Protein-coding gene in humans

Histone H4 is a protein that in humans is encoded by the HIST2H4A gene.

Histones are basic nuclear proteins that are responsible for the nucleosome structure of the chromosomal fiber in eukaryotes. This structure consists of approximately 146 bp of DNA wrapped around a nucleosome, an octamer composed of pairs of each of the four core histones (H2A, H2B, H3, and H4).
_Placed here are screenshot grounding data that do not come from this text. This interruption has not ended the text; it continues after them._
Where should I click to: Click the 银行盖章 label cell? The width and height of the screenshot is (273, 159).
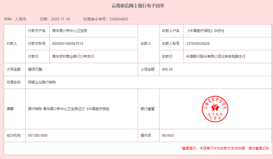click(x=148, y=109)
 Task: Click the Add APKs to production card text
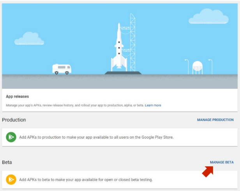pos(96,137)
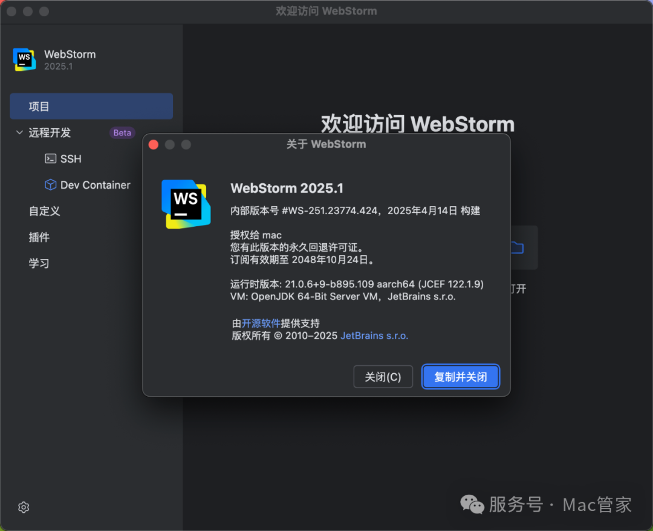Expand the 远程开发 chevron arrow
Viewport: 653px width, 531px height.
pos(19,132)
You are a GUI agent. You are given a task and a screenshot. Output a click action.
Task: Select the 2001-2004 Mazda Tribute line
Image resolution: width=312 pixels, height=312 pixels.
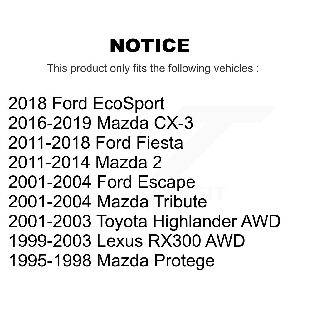point(107,202)
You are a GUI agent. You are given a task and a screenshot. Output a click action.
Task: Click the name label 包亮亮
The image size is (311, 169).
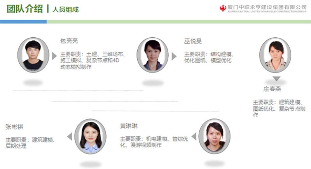[69, 41]
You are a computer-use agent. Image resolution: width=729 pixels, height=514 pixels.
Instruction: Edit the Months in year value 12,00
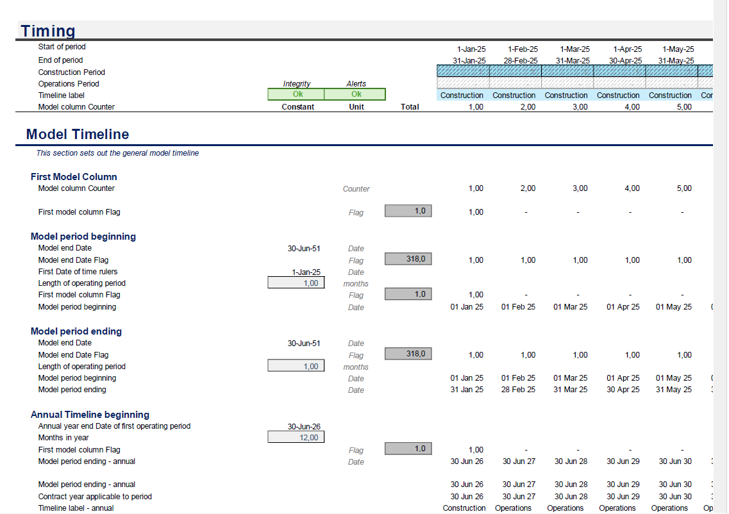coord(296,436)
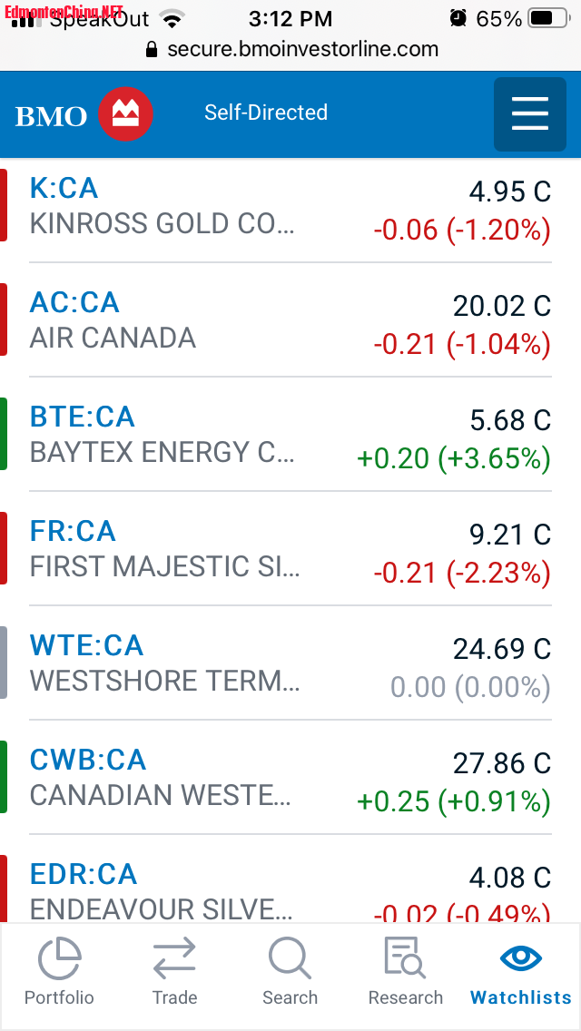Tap the Trade arrows icon
The image size is (581, 1031).
[x=174, y=958]
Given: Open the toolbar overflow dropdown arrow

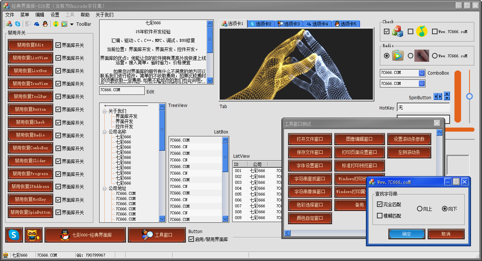Looking at the screenshot, I should pyautogui.click(x=72, y=24).
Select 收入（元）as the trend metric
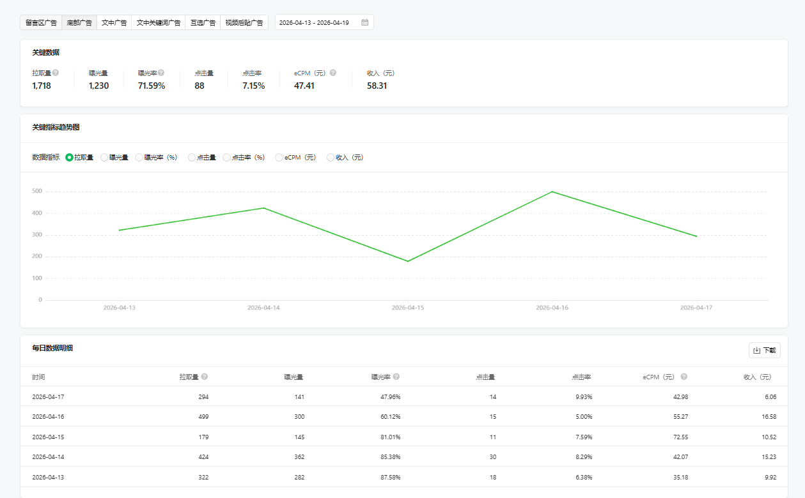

The chromatin fiber is further compacted through the interaction of a linker histone, H1, with the DNA between the nucleosomes to form higher order chromatin structures. This gene is intronless and encodes a member of the histone H4 family. Transcripts from this gene lack polyA tails; instead, they contain a palindromic termination element. This gene is found in a histone cluster on chromosome 1. This gene is one of four histone genes in the cluster that are duplicated; this record represents the centromeric copy.